5) … Sovereign Armageddon, a Credit Bust and Global Financial Meltdown, is imminent.
It will come out of Gotterdammerung, the clash of the gods, that is the conflict between world leaders and investors. John Rubino writes in Dollar Collapse, One of the notable things about Doug Nolan's weekly Prudent Bear Credit Bubble Bulletin is his measured language. Noland will, like a lot of commentators these days, say apocalyptic things, but he usually makes his points with data rather than hyperbole. Mr Noland writes: It’s been my long-held view that, in the grand scheme of major Credit busts, calculations of necessary additions to depleted bank capital basically become meaningless. The critical issue is not some quantifiable (and “plugable”) hole in banking system capital but, instead, the overall Credit needs of maladjusted Bubble economic structures and inflated system-wide prices levels and spending patterns. This is a critical distinction. And it all seems to boil down to this: Credit cannot be stable within a backdrop of such extraordinary uncertainty. And, I would argue, no amount of central bank liquidity (“money”) and bank capital is going to engender sufficient certainty to stabilize global Credit, financial flows and asset markets. Not with the large number of dangerously maladjusted economies; not with such well-entrenched global economic and financial imbalances; and not with today’s unbelievable Credit, derivatives, and speculative leverage overhang. The issue is certainly not a lack of “money”, but rather a lack of confidence and trust, the bedrock of Credit.

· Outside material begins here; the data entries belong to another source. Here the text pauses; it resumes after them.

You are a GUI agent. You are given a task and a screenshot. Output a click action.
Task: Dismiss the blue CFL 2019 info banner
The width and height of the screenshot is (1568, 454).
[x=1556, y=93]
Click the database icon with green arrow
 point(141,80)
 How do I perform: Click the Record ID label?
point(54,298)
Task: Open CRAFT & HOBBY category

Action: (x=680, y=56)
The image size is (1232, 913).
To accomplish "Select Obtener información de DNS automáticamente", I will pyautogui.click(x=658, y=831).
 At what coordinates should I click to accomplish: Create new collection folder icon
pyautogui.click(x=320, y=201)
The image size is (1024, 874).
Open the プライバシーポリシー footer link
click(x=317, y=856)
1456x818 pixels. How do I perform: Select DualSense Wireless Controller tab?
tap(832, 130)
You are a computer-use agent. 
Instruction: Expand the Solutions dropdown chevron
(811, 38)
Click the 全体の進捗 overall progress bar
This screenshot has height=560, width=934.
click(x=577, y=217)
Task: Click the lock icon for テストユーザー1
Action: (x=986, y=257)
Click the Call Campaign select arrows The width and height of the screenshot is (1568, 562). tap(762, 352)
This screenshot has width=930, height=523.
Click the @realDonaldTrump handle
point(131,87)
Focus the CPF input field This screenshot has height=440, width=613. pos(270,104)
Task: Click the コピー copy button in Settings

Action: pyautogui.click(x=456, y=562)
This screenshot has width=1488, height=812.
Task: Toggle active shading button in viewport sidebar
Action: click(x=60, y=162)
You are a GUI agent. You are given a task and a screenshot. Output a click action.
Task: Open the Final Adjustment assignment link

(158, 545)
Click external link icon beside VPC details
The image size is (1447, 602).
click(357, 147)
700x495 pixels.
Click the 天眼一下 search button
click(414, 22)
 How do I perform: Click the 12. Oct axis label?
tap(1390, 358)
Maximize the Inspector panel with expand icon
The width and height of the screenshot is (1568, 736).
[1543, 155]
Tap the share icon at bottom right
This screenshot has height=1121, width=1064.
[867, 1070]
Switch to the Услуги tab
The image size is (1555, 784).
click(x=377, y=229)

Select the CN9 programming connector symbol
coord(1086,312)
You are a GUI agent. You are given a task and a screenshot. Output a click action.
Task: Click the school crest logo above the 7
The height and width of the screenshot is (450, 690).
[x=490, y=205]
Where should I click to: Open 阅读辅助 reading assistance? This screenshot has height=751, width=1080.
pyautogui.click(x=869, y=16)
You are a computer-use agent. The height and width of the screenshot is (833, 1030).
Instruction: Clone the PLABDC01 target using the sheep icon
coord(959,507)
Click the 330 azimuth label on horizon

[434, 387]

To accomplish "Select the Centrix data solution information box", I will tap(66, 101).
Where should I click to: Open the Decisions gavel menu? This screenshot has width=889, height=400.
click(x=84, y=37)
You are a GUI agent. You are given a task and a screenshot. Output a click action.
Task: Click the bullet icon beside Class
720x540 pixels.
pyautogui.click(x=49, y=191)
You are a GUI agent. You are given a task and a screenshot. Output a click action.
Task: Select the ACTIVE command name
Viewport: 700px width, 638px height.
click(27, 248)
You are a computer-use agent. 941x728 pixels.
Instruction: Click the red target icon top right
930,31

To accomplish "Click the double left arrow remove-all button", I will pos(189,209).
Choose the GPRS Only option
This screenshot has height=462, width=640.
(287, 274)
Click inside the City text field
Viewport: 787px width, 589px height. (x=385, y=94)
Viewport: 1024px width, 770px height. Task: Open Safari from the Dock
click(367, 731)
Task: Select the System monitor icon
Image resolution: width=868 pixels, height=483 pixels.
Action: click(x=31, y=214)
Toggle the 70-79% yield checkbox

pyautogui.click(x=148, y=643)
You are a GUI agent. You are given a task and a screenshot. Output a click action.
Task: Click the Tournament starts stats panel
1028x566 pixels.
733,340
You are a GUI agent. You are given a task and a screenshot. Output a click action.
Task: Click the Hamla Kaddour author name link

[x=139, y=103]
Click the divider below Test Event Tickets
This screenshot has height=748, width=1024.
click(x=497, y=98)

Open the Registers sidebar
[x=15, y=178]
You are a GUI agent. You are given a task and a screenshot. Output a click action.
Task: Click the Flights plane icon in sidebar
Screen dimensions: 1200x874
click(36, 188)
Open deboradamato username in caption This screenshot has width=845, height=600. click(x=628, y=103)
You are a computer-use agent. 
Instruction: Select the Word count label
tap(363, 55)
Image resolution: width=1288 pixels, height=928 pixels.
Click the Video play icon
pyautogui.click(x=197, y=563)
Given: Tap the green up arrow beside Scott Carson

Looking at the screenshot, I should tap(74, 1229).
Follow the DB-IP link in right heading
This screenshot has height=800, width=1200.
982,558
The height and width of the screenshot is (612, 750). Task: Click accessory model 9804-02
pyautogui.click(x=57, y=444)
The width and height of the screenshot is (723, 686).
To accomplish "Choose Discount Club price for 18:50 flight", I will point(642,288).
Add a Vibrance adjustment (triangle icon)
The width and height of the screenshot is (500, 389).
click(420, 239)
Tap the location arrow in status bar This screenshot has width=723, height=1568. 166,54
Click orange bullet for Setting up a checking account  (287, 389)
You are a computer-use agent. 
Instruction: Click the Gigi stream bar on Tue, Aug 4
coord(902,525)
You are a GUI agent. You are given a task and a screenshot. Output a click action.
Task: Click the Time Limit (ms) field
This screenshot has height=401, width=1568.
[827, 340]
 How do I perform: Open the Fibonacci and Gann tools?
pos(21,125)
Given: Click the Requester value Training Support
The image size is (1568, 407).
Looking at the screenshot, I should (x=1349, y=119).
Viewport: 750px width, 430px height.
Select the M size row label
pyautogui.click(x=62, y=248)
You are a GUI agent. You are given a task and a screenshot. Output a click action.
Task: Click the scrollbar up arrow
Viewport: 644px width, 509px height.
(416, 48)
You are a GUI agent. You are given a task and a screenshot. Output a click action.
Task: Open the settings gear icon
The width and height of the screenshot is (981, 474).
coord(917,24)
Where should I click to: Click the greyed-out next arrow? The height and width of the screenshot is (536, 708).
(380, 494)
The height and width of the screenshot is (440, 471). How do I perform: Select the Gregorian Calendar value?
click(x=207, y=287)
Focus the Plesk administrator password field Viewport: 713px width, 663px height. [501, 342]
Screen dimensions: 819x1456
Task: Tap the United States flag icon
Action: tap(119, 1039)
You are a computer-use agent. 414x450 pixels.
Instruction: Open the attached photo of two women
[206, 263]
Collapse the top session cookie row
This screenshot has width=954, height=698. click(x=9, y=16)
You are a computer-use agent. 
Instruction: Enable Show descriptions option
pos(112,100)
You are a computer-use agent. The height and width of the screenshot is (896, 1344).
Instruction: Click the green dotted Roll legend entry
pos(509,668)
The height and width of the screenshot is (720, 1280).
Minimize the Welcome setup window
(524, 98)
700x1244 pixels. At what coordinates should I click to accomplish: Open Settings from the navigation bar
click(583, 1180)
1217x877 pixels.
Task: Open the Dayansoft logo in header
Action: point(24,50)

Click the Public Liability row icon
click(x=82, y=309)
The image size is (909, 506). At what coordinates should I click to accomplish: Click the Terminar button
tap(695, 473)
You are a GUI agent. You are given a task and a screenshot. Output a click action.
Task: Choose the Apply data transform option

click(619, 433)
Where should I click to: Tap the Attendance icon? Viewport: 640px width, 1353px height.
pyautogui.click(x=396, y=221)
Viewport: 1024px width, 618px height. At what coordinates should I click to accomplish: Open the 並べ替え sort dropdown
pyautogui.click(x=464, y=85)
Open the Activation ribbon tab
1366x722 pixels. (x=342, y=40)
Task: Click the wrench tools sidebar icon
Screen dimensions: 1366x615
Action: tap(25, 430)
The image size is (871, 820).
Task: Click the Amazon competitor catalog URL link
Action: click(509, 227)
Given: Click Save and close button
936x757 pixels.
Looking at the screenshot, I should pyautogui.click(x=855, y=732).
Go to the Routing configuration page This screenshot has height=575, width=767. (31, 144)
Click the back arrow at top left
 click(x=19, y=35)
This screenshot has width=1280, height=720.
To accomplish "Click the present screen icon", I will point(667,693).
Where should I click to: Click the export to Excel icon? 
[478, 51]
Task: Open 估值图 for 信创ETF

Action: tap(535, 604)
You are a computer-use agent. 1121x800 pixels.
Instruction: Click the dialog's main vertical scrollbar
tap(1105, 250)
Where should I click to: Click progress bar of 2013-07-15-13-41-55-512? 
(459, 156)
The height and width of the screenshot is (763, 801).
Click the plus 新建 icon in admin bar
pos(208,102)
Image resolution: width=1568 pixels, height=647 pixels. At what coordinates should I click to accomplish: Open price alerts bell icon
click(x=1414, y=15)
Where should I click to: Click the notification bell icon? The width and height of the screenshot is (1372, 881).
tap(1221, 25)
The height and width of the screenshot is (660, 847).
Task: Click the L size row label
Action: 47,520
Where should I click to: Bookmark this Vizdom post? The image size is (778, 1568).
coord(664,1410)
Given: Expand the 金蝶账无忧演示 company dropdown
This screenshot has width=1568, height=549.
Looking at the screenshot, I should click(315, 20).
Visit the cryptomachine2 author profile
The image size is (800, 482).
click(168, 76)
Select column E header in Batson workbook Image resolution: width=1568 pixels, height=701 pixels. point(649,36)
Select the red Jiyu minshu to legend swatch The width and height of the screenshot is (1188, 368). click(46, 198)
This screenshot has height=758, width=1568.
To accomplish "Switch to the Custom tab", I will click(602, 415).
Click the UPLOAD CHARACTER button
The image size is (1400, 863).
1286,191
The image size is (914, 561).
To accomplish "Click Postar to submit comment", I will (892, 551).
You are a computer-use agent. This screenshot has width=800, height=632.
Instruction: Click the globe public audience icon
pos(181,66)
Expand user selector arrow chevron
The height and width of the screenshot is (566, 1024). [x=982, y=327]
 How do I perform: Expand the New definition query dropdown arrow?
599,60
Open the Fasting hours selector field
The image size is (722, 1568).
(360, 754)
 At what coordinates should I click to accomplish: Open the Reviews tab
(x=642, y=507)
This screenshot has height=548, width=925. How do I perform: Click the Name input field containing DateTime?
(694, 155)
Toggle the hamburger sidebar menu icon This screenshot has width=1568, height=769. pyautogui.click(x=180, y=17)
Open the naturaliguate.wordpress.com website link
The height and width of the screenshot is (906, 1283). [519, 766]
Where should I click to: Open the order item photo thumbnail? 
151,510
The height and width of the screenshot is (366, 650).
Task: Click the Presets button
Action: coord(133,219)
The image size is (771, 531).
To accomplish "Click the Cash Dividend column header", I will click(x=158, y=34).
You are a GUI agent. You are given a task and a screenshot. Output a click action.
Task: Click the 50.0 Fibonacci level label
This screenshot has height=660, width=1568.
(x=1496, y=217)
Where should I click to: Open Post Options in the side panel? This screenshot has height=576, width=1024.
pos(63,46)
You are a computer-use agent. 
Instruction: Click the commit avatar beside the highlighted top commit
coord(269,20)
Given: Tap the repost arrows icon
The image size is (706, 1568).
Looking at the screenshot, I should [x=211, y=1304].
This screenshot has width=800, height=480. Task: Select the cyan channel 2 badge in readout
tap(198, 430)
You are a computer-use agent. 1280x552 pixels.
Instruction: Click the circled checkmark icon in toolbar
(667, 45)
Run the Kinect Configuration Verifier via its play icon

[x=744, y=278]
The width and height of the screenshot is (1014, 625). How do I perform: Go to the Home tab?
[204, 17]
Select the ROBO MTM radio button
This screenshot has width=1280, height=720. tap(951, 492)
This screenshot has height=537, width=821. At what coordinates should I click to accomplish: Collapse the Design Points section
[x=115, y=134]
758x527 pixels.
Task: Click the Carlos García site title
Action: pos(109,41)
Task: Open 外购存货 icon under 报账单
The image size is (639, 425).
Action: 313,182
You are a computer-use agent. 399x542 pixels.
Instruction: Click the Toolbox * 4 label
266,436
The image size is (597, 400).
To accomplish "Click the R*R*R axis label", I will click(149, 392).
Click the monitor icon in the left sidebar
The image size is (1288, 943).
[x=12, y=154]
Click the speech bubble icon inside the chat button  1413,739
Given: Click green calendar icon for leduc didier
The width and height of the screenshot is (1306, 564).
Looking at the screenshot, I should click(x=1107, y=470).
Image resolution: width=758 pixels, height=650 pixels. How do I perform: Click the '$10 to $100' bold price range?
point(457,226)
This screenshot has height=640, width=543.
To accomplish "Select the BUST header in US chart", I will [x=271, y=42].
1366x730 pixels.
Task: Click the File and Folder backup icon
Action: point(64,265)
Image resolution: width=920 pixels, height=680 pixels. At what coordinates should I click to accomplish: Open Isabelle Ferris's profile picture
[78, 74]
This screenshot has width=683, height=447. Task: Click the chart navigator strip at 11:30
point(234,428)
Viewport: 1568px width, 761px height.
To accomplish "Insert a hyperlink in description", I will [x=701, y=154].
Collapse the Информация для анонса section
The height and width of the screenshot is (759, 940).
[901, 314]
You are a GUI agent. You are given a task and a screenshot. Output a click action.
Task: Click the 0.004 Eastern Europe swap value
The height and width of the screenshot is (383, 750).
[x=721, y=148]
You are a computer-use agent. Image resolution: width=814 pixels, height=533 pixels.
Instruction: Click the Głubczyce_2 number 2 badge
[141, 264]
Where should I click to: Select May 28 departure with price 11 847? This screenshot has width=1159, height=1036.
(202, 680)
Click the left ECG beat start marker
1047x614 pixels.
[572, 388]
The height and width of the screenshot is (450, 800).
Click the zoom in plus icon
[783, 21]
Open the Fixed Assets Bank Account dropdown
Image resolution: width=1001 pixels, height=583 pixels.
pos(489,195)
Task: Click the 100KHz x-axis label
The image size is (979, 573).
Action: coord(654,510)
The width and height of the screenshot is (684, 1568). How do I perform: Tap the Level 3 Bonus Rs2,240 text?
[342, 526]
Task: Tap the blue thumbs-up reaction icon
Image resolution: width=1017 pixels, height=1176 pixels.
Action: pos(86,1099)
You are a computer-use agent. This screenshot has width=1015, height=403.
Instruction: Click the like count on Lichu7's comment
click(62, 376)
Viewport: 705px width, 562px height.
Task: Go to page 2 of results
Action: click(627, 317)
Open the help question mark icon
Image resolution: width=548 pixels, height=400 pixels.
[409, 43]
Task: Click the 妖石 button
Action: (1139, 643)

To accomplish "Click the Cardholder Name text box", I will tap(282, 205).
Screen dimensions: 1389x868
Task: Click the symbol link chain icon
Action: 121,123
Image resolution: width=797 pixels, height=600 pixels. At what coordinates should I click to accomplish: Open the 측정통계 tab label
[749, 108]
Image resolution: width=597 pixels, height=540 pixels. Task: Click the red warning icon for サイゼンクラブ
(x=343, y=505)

24/7 Wall St. reports E.U. Bailout Promise Poses "AAA" Ratings Question for France & Germany.
I relate that out of chaos will come a new order and a new moneyness, that is a new seigniorage, as well as a new credit. These will not have a foundation of debt, where people place their faith in lending; but rather where people place their faith in the diktat of the Sovereign and the Segnior. With the traditional credit system gone, the people will be amazed, and having no freedom to choose, will be amazed by the diktat and follow after it, giving it their full allegiance.
The Daily Telegraph, noted in an editorial on October 7: “Little more than two years ago, global leaders were happily congratulating themselves on having avoided the mistakes of the 1930s, thereby averting a depression. But now it appears that the difficulties of 2008 were but a foretaste of what was to come. With the European banking system again on the verge of collapse, there is a sense that politicians and economists are out of options, that governments and central banks are powerless before events. The best of the cavalry has been sent into battle, and it has come back in tatters. The fiscal armoury has been exhausted, the support offered by the boom in emerging markets such as India and China over the past two years seems to be on its last legs, and there is but the small rifle fire of the central bank printing presses left to defend us.”
Nick Beams of WSWS relates The exhaustion of all economic means for overcoming the global crisis signifies that politics will now come increasingly to the fore
6) … The world is passing through peak credit as Bonds, BND, traded strongly lower, with the longer duration bonds falling more than the shorter duration as reflected in the steepner ETF, STPP, rising..
The US Soveign Debt is traded by TMF, LBND, ZROZ, EDV, TLT, and SHY. It had been rising as a safe haven from falling currency values, and the European sovereign debt crisis. But now, the interest rate on the ten year US Government Note, $TNX, and the interest rate on the 30 year US Government Bond, $TYX, has been increasing, turning US Government bonds lower. The 10 30 US Sovereign Debt Yield curve, $TNX:$TYX, is now steepening as is seen in the Steepner ETF, STPP, rising and the Flattner ETF, FLAT, falling. World government bonds, BWX, rose on the higher world currencies. Junk bonds, JNK, rose strongly on risk acceptance.
7) … The current age is characterized by the Spirit of Wilding.
Neoliberalism featured the Spirit of the Cat In The Hat which saw such things as the repeal of the Glass Steagall Act. Neoauthoritarianism features The Spirit of Wilding as Associated Press reports 19 Dead in Worst Cairo Riots Since Mubarak Ouster.